しかし、鉄道輸送では鉄道車両が敷設された線路上のみしか走行できず小回りが利かないため、整備された道路を車両が自由に走行できるトラック輸送が担うようになりました。

ですが、貨物鉄道輸送の優位性や魅力もあり、特に日本の首都である東京に最大級の貨物ターミナルがあることから鉄道輸送の必要性は十分にあることがわかります。
今回は貨物鉄道輸送の特性と魅力に迫ります!

■「長距離輸送」で日本の物流を支える貨物鉄道

国内貨物輸送量における鉄道輸送のシェアは約1%ですが、国内貨物輸送の7割以上は100km未満の短距離輸送であるとされることを踏まえる必要があります。
輸送実態を正確に把握するために、輸送距離もあわせて考慮し、輸送距離も勘案した輸送量を「トンキロ」と呼んでいます。
このトンキロベースで見た場合には、トラックが約5割、内航海運が約4割であるのに対し、鉄道も約5%のシェアを維持しています。

なぜこのような差が生まれるのかというと、貨物鉄道輸送の特性の1つとして「長距離輸送」に向いているということが挙げられます。
国内貨物鉄道輸送の大部分は日本貨物鉄道株式会社が担っており、同社におけるコンテナの平均輸送距離は900kmを超え、中長距離帯における輸送を得意としています。

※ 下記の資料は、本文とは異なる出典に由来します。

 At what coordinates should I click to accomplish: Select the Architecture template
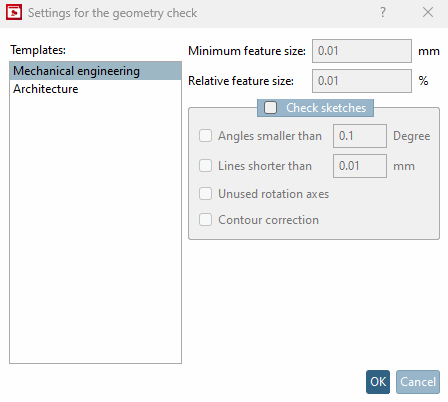96,89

また、線路上のみの走行しか出来ないことがデメリットとして挙げられますが、線路上を走ることで「定刻発車」と「走行速度が決まっている」というメリットもあります!

■「大量輸送」の拠点である東京貨物ターミナル駅

日本の貨物鉄道輸送においては、首都圏〜福岡間における輸送需要が最も大きくなっています。
遠くまで一度に大量に運べる事も貨物鉄道輸送のメリットとして挙げられ、同区間では現在、最大26両分の貨物列車は10tトラック65台分に相当するコンテナを輸送することが可能です。
全国約150か所の貨物駅がある中でも、最大級の貨物駅として「東京貨物ターミナル駅」が挙げられます。
1日に約500本の貨物輸送が運行される中でも、東京貨物ターミナル駅は東海道本線を中心に、日本各地から貨物列車が多く発着する貨物鉄道の要になります。
敷地面積は国内の貨物駅でも最大面積を誇り、高速道路網が整っていなかった時代は、貨物列車が渋谷や汐留といった都心まで乗り入れるほどでした。

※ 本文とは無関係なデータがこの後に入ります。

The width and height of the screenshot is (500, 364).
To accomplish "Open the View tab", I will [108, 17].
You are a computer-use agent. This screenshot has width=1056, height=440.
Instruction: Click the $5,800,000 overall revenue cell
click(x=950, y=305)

現在も大量輸送を得意とし活躍している事ももちろんですが、鉄道輸送が日本の貨物輸送を支えていた歴史を感じる、東京貨物ターミナル駅は魅力的なスポットとして4〜9月の平日に限り見学も可能となっています。

■「低環境負荷」を実現するモーダルシフト

鉄道貨物輸送のメリットとして、「低環境負荷」であることが挙げられます。
1トンの貨物を1km運ぶ(1トンキロ)ときに排出されるCO2の量において、トラック(営業用貨物車)が225gであるのに対し、鉄道は18g(約1/13)となります。
貨物輸送において、鉄道利用はCO2排出量削減に効果的であり、地球温暖化対策としても有効です。
トラックなどの自動車で行われている貨物輸送を、環境負荷の小さい鉄道または船舶へ転換することを「モーダルシフト」と言います。
長距離になるほど輸送コストが低減できることに加え、一度に大量輸送が可能になり、長距離ドライバー不足の解消にも繋がります。

■まとめ

いかがでしたでしょうか?
今回は貨物鉄道の魅力をピックアップしました!
主に、①長距離輸送が得意、②大量輸送が可能、③低環境負荷という特性に注目し、貨物鉄道の魅力に迫りました。

トラックなどの自動車輸送もインフラが整い、時代のニーズに合わせて現在主流になっていますが、かつては日本の貨物輸送の中心であったという歴史や、メリットを活かして現在もなお活躍する貨物鉄道に興味を持っていただけたら嬉しいです!